Thursday, December 30, 2010

On the Troubles with Foreign Aid Part 2: Throwing Money at the Problem and Celebrity Messiah


Having discussed agency and policy level problems in the previous post, one must move on to the problems that stem from the tendency to try to solve problems in Africa and elsewhere by simply throwing money at them and in hoping for the best. This approach has traditionally dominated traditional development strategies instituted by large global development agencies. Macro-scale projects have traditionally been attempted everywhere from West African locales like Lagos, Nigeria to East African ones like Kigali, Kenya and throughout Southern Africa. Of the many large infrastructure and other projects attempted, very few saw completion.

In many places, weak civil societies and corrupt governments simply enabled funds to disappear into Swiss bank accounts while incomplete projects often rotted or were scavenged for scrap materials by the urban poor. This is not to say that large-scale infrastructure projects are not necessary or desirable within Africa – and indeed in countries like Senegal and Burkina Faso, good- governance models and appropriate oversight has helped to see important infrastructure built. What development agencies have increasingly learned it that smaller-scale, incremental projects with tightly controlled budgets and external oversight, frequently implemented in partnership with more transparent governments or local NGOs has frequently resulted in good project completion. Powerhouse development capital organizations like the Gates foundation have frequently also learned from early mistakes and found ways to target funds such that they achieve more desired results.

Despite this, many charities, and especially celebrity driven ones have failed to learn from this process and have simply relied on the old model of throwing money at problems and hoping everyone will do the right thing. These phenomena have been best described by novelist, travel writer and former PCV Paul Theroux in a blistering New York Times editorial a few years ago.

In the appropriately titled, 'The Rock Star’s Burden', Theroux notes that dependence on foreign aid payments (drawing the distinction between those and funds for education, disaster relief, etc) and a glut of foreign aid volunteers have failed to generate meaningful results. Theroux states, using Malawi as an example:

I would offer pencils and paper, mops and brooms: the schools I have seen in Malawi need them badly. I would not send more teachers. I would expect Malawians themselves to stay and teach. There ought to be an insistence in the form of a bond, or a solemn promise, for Africans trained in medicine and education at the state's expense to work in their own countries.

He goes on to state that:

Africa is a lovely place - much lovelier, more peaceful and more resilient and, if not prosperous, innately more self-sufficient than it is usually portrayed. But because Africa seems unfinished and so different from the rest of the world, a landscape on which a person can sketch a new personality, it attracts mythomaniacs, people who wish to convince the world of their worth.

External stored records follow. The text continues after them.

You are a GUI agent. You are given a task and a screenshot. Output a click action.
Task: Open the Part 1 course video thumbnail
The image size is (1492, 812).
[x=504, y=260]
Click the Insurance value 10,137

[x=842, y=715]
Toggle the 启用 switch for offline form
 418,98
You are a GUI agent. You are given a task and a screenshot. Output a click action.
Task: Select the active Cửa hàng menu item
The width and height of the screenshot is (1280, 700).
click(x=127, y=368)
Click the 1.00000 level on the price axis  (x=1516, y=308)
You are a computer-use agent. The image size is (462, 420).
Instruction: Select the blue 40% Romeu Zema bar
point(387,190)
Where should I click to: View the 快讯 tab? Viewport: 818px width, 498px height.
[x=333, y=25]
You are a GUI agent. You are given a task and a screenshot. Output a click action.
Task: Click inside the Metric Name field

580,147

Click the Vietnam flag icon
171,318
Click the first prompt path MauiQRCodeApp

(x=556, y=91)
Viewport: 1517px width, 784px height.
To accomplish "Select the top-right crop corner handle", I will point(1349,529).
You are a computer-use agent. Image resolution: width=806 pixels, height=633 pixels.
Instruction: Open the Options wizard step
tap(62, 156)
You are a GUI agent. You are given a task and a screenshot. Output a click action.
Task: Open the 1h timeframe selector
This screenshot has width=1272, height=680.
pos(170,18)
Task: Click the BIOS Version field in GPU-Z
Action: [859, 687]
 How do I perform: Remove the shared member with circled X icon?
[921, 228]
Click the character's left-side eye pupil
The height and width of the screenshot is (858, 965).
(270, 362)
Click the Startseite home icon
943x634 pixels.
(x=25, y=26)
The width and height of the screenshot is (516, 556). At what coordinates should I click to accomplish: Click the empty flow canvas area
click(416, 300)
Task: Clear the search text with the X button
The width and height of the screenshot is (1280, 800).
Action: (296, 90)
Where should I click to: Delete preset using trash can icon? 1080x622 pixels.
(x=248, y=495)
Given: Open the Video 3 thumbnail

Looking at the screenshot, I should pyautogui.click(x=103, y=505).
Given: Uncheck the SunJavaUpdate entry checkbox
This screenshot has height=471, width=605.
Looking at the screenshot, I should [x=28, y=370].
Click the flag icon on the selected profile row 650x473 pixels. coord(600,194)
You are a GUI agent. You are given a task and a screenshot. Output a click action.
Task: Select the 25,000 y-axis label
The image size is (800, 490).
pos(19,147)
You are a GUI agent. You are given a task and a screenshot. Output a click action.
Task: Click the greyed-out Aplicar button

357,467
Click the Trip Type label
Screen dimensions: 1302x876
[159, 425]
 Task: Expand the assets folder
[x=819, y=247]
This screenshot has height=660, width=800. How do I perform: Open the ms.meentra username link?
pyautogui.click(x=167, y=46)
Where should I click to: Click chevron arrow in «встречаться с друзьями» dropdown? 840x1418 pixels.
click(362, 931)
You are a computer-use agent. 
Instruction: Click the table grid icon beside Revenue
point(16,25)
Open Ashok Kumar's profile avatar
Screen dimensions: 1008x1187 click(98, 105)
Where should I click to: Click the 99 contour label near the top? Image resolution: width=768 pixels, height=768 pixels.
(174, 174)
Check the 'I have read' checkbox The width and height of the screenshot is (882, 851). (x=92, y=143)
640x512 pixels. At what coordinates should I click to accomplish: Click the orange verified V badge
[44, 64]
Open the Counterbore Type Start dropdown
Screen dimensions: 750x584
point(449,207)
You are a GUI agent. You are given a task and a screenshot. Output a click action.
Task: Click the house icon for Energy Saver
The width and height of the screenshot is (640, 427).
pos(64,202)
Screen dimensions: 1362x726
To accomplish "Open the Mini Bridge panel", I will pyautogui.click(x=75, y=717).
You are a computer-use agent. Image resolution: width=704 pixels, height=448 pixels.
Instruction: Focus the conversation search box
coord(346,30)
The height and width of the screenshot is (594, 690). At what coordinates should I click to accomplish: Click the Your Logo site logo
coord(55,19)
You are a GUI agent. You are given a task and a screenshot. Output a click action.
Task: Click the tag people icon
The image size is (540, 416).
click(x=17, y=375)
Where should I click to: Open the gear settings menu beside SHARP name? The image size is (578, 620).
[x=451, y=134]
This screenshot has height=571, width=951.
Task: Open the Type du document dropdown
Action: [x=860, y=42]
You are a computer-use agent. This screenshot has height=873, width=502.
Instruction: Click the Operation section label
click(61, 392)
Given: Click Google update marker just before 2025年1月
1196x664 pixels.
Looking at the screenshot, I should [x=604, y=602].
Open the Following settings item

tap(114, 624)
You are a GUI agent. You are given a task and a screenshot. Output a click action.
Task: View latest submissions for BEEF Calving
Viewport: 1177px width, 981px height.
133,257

And Theroux is right. Celebrity charities further epitomize that, while also taking on a whole new level of ridiculous waste and egomaniacal banality. Marina Hyde, writing incisively and cogently in The Guardian also targets Bono as the ultimate figure of celebrity Messianic excess. Hyde's piece is worth reading in full, however, her pointing to the paucity of good actually done by organizations like Bono's versus the money that has passed through them, the use of luxury consumerism as a vehicle to advance charity (as Bono's Product RED and most recent African aid tie-ins with Louis Vuitton

Similarly, economist Jeffrey Sachs has been positively bellicose in his claims that poverty can be ended in our lifetimes if not for want of a few million dollars for mosquito nets in Africa. While mosquito nets are important as a vector for helping to prevent malaria, which kills millions every year across the continent, this it and of itself fails to address problems of urban slum development as a result rapid urbanization, ongoing poor governance and corruption, increased desertification in the Sahel and Sub-Sahara, global climate change, poor agricultural management and ongoing declining agricultural returns as population grows, and increased dependency on the West (and increasingly China).

However, the underlying problem remains that all of these projects create the illusion of helping Africa while also failing to effectively help improve government, services or combat poverty. Theroux would likely agree that specific skills trainings and empowerment of local organizations to more effectively address these problems should be the goal of external aid organizations. These external organizations and agencies should not be leading the charge because doing so prevents them from effectively listening to what local needs really are.

Rather than implementing smaller scale projects, through effective locally based NGOs, (preferably run by Africans who actually speak the local languages and understand local needs and power relationships), the celebrity approach to aid and development is increasingly about giving the appearance that things are being done because money is moving around. This tendency, as we shall see in part three, also is problematic when discussing young people who go to Africa and elsewhere to 'make a difference'.